This is the best answer.


----------



## Petronius (Oct 13, 2010)

This is like arguing which is north. True north or magnetic north?

The WCO is clear that the hunting hours are one-half hour before sunrise to one-half hour after sunset as *published *in the Hunting And Trapping Guide on page 11 and 12. It doesn't matter whether the sun sets a minute and a half later because you are a few miles west. These rules were determined long ago to make it easy for everyone. 

*Wildlife Conservation Order (Updated 11/14/2016)*
*Chapter II
General Hunting and Trapping Regulations*

2.5 Hunting hours, exceptions; prohibited activities. Sec. 2.5 (1) Except for the trapping of animals and as otherwise specified in this section, the hunting hours shall substantially conform to one-half hour before sunrise to one-half hour after sunset *and shall be those starting times and ending times published in the Michigan hunting and trapping guide* or in the respective state hunting guide for that animal.


----------



## Zerowolf (Nov 18, 2016)

1) Use the chart
2) Chart is not perfect... just because it says you CAN shoot doesn't mean you SHOULD. Heavy cloud cover, deep forest, heavy cloud with deep forest... maybe you are in a deep valley or on a tall hill... all different and you should use judgement.

Part of the view from my deer blind is in very thick cedar so what I do is put a piece of orange marking ribbon on a tree 100 or so yards out into a shooting lane. If I cannot clearly see that tape then there is a chance I cannot clearly see a person and I don't shoot in that area. Often 5 to 10 minutes before legal hunting hours are over.

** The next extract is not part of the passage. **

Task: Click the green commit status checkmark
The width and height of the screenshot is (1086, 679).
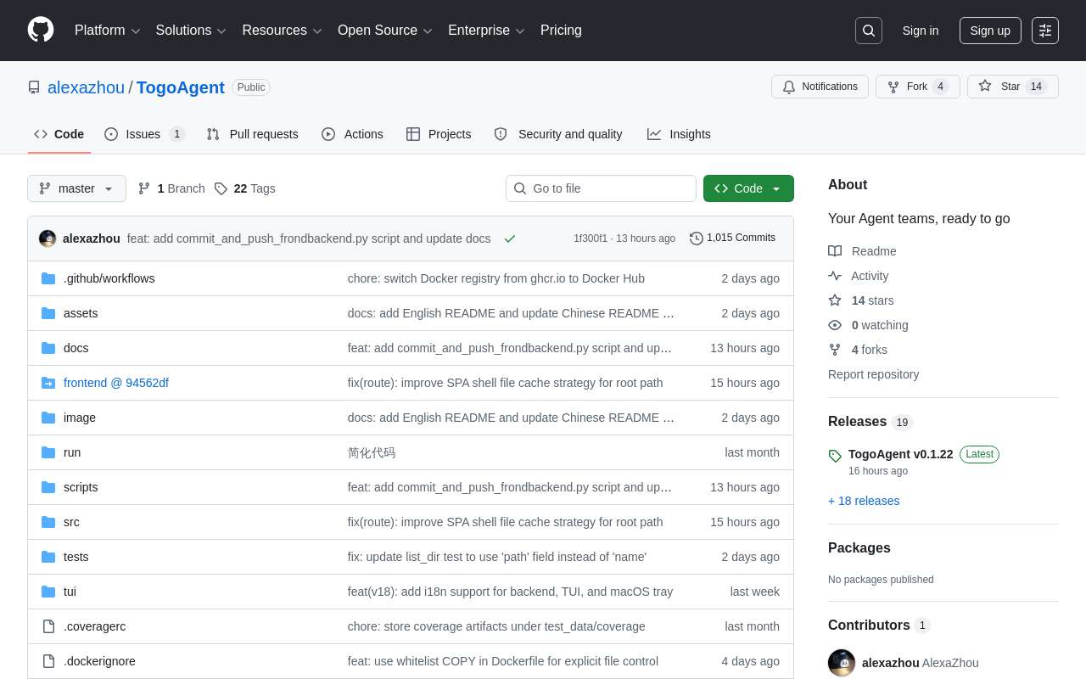Action: (x=509, y=238)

The other side I have open field and I can normally see 10 minutes past legal hours and if there is a full moon I can see WAY past legal.


----------



## Davelobi (Feb 14, 2012)

Petronious, in your first post you agreed (best answer) with the chart. In your second post you go with the 1/2 hour before/after sunset.

Luv2hunteup and Alaby both get it that the 1/2 hour before/after sunset is easy to determine. 

I'm not by any means trying to stretch my hunting by mere minutes. I mentioned in my original post that I usually quit early anyway. 

The entire intent was to ask about the contradiction in the state provided guide that offers two different options on start/end times. 
It should say...
A) about 1/2 hour before/after sunset, see the chart below for exact times

OR

B) 1/2 hour before/after sunset see chart below for approximate times


----------



## DirtySteve (Apr 9, 2006)

Luv2hunteup said:


> The hunting digest is only a guide refer to the DNRs Wildlife Conservation Orders for definitions. 1/2 hour before or half hour after sunset. There is no chart in the WCO. Your smart phone can give you the correct time plus an app can give you exact sunrise sunset per gps location. I highly doubt you will receive a ticket using that method..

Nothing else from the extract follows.